Project Number: 8070-21000-009-02-R
Project Type: Reimbursable Cooperative Agreement
Start Date: Oct 1, 2016
End Date: Aug 31, 2020
Our long term goals are to enhance disease resistance in organic dairy cattle through the adoption of optimal genomic selection and crossbreeding strategies and to understand the relationship of genotype and grazing behavior. This will enhance the appeal of organic dairy production by promoting greater profitability, improving animal welfare, and reduce frustrations associated with managing diseased animals.

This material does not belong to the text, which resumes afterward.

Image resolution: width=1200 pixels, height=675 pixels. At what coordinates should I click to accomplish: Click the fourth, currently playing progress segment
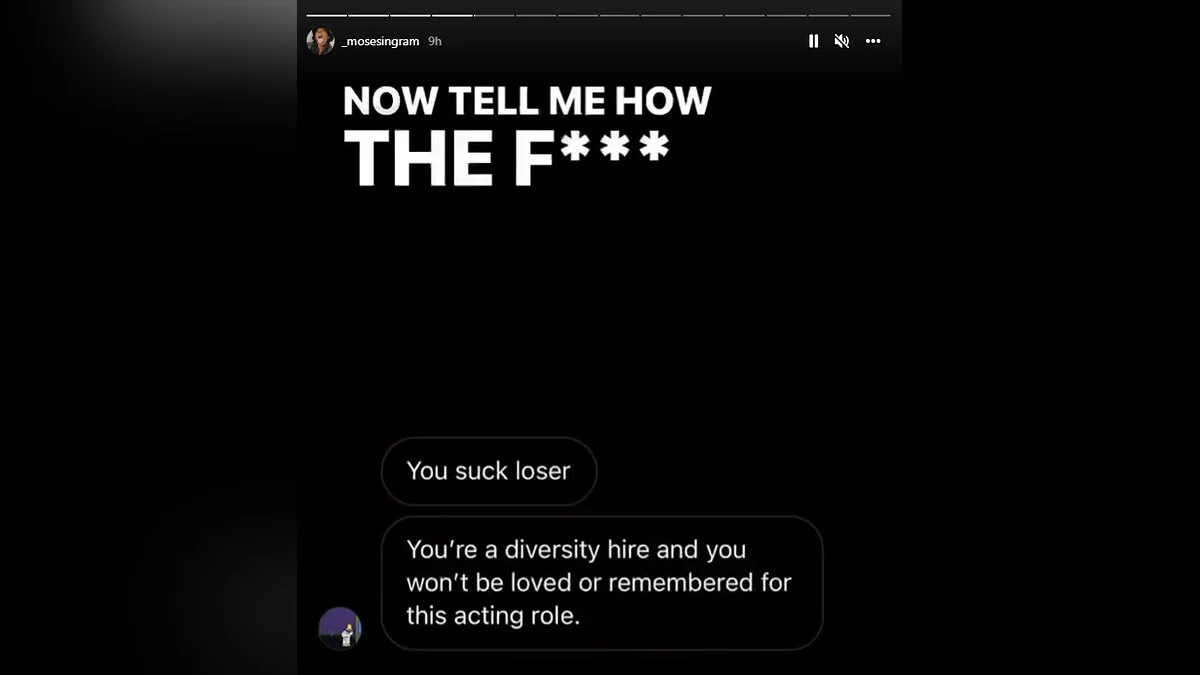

To collect pasture behavior data, a bite recorder that is currently under validation in an ARS laboratory will be utilized. The bite recorder is capable of recording up to 4 separate piezoelectric sensors which detect movement (such as jaw, leg, or tail). These sensor signals are filtered and processed at a rate of 20 hertz (Hz) and stored on flash memory. The recorder contains a global positioning system (GPS) as well as a short range radio for transmitting the data wirelessly to a base station. A single 10 pin connector through the sealed enclosure is used for programming the central processing unit(CPU), charging, direct data retrieval and operation. The unit is equipped with an onboard temperature and barometric monitoring which can turn off the device in the event of overheating or an external leak into the hermetically sealed enclosure. The system weighs approximately 0.23 kilogram(kg) and has a battery life of about 18-48 hours depending on settings. The enclosure and piezoelectric circuitry can be mounted in a halter and is completely out of the animal’s field of view to minimize animal stress. Once the data is collected by the base station, or directly from the flash storage, the data can be further processed using existing grazing software. Recorders will be mounted on up to 50 cows with an equal number of recorders mounted per breed type (10 to 25 per breed depending on number of breeds/composites present at each site) at any time on one of the experimental farms for 3-5 consecutive days to collect continuous data under varying environmental conditions. Data collection will be repeated for various weather conditions and seasons as determined. Data will be collected over 2 years and will be linked to activity levels and rumination patterns at West Central Research and Outreach Center(WCROC). At all farms (experimental and commercial herds), horn fly counts will be conducted by photographing both sides of individual cows with digital cameras. Horn fly counts will be made from the digital images using Corel Photo-Paint 9 software (Pruett et al., 2003). A total of 7 observations will be made on each of the experimental farms and commercial farms in the Northeast between May and October of Years 1, 2 and 3. For the other commercial farms, less frequent visits will reduce this to twice per year for 2 years.